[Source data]
↓↓↓

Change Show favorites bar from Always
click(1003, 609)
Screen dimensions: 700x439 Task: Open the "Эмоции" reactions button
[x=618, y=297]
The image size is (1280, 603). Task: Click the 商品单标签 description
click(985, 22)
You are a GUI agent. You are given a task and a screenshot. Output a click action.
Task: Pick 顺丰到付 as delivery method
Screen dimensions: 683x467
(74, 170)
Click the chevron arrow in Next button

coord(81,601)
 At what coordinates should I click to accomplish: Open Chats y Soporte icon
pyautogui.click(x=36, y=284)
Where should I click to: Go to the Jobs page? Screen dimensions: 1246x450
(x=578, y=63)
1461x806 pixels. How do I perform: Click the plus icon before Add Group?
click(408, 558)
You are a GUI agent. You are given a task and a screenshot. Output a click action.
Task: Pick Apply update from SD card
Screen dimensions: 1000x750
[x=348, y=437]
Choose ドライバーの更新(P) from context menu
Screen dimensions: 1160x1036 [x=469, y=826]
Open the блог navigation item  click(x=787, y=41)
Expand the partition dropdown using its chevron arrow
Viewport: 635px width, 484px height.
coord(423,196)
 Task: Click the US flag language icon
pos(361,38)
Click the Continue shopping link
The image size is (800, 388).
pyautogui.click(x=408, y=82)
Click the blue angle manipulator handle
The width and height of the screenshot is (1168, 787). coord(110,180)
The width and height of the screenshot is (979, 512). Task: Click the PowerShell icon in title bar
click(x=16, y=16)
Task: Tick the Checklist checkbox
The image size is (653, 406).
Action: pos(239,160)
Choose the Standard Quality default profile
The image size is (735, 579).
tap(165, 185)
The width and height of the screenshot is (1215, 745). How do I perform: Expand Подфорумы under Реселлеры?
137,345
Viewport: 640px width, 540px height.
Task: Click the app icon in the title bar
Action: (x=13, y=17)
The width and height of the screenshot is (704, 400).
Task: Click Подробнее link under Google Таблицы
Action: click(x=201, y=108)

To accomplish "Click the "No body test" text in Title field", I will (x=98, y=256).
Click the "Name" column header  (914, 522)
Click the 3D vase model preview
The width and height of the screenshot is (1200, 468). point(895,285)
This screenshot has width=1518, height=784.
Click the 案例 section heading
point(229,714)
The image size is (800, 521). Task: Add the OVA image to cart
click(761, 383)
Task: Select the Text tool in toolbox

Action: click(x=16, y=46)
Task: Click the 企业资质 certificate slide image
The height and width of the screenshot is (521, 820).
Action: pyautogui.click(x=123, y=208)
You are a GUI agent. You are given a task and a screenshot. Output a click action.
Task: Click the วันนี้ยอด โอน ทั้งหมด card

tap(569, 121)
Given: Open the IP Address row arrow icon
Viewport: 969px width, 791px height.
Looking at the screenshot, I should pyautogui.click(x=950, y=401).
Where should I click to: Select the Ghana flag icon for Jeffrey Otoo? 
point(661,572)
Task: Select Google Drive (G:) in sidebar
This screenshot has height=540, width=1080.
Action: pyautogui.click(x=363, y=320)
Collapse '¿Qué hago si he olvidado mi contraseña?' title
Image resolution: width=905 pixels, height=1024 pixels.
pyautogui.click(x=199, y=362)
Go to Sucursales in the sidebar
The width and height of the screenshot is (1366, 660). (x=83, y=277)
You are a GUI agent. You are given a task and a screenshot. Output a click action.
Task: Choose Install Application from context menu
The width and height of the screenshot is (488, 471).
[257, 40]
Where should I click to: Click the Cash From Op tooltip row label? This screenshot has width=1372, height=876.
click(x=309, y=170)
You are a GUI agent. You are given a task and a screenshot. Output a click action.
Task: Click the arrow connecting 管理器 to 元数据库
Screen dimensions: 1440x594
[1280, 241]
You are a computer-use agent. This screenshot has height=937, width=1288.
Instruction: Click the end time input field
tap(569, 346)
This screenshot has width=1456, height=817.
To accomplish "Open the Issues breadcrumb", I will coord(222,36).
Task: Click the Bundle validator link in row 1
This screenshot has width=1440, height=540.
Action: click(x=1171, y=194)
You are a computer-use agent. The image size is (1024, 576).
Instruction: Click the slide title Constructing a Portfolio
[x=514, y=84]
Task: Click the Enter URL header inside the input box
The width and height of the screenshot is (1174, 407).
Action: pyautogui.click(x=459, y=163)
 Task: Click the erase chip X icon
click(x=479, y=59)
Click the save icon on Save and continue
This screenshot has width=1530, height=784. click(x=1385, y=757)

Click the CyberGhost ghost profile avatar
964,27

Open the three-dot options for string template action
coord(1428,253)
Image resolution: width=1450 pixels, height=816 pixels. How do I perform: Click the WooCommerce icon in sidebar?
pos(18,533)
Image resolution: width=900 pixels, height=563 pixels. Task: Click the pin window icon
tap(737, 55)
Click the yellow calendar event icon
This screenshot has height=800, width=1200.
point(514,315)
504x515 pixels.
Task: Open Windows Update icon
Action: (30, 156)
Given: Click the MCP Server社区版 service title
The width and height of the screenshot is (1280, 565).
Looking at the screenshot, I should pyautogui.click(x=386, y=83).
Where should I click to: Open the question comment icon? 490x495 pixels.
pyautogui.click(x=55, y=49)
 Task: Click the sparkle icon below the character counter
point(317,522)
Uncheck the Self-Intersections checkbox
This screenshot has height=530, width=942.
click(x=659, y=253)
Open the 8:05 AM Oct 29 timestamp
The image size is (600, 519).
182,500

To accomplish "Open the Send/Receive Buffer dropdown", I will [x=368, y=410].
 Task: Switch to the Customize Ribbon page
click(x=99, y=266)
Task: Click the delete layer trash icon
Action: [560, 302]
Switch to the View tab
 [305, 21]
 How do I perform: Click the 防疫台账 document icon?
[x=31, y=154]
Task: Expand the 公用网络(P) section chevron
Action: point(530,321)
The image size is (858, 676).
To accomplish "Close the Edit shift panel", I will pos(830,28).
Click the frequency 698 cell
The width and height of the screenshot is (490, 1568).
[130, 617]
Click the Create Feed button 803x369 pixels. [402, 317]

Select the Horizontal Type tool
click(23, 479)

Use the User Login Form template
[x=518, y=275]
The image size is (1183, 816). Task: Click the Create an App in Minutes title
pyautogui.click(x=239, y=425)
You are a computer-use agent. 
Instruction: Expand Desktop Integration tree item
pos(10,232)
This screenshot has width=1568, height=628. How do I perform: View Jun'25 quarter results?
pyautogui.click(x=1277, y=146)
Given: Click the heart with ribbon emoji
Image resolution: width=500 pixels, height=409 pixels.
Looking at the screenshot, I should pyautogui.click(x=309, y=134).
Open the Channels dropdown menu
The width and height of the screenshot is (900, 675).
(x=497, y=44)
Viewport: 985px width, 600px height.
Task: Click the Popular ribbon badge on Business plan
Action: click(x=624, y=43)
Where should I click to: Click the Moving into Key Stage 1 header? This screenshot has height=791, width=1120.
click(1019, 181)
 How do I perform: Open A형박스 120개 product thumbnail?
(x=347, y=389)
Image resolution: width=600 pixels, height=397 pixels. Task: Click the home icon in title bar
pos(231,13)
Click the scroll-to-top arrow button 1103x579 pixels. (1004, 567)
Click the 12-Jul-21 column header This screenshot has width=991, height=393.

↑↑↑

How to complete this task: Look over the records above, and wherever a line contains the string "checkbox", copy that line.

Answer:
Task: Tick the Checklist checkbox
Uncheck the Self-Intersections checkbox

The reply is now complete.